Scott Alexander, curated
← Back to curation

Does Georgism Work? Part 1: Is Land Really A Big Deal?

Quality
80
Excellent
Claude Shift
50
Moderate
RWI
4
of 10

Summary

[Guest post by Lars Doucet - empirical follow-up to his Progress & Poverty review; scored on the same axes.] A rigorous, data-driven test of Krugman's dismissal that 'land just isn't a big deal today.' Marshals ~a dozen land-value estimation studies (Albouy, Larson 2015/2019, Smith's Counting Bounty, Tideman, Dwyer's Australian data, the Federal Reserve method, AEI) plus original Zillow/Redfin spot-checks to defend five hypotheses: most urban real-estate value is land; US land rents equal a sizable share of government spending (enough to cover any one of Defense / Social Security / Medicare+Medicaid alone, plausibly approaching a federal 'Single Tax'); land is a big share of bank loans, of gross personal assets (~40% US, 50-60% UK/France), and is concentrated among the old and wealthy. Intellectually honest - declares his pro-Georgist bias up front, brackets the estimates (Fed $24T low / Smith $44T high), and explains the methodology disputes (cost approach vs hedonic regression vs vacant-land sales). Introduces ATCOR and the Henry George Theorem. IMPACT: its 'land is a big deal' thesis became the title and core premise of Doucet's book and the founding mission of the Center for Land Economics.

Why this score

Quality 80 · Excellent. Excellent band: an unusually lucid synthesis of a genuinely hard, data-heavy question that changes how a careful reader weighs land's economic importance, and the most substantial and consequential of the three follow-ups (also the most-read). A notch below the book review for narrower scope and drier specialist focus. ~80.

Claude’s paradigm shift 50 · Moderate.

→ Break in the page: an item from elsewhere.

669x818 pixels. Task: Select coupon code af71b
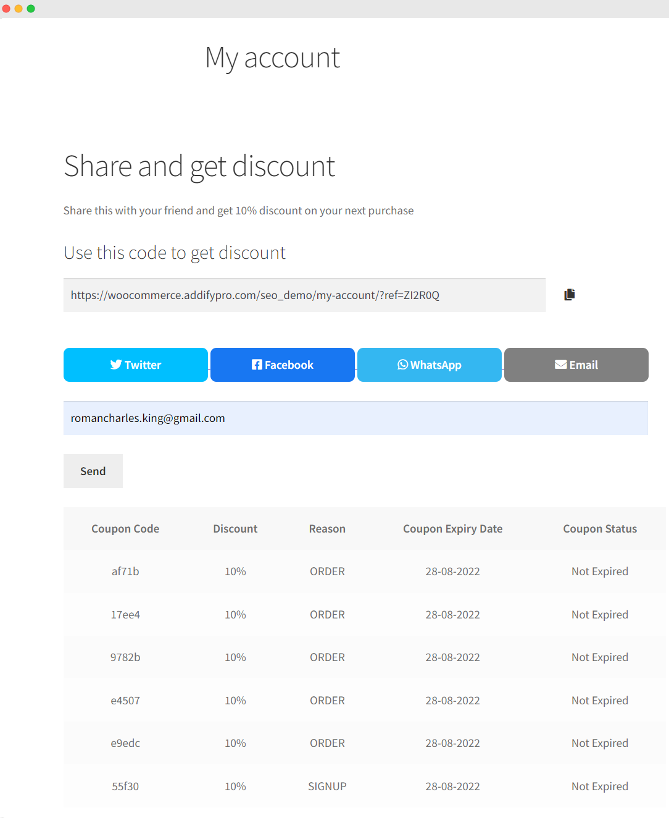point(125,571)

Moderate. Synthesizes pre-existing land-economics research (Albouy, Larson, Smith, Tideman, Dwyer) into an accessible empirical case rather than originating ideas. Its downstream impact is scored in A. ~50.

Real-world impact 4 · Moderate. The most substantial and most-read of the empirical Georgism follow-ups, marshaling ~a dozen land-value studies to defend land's economic importance — a specialist brief that bolstered the credibility of the Georgism case feeding the broader (materially-consequential) Georgist revival. Real significance via that role, but narrower direct reach than the flagship review — mid RWI.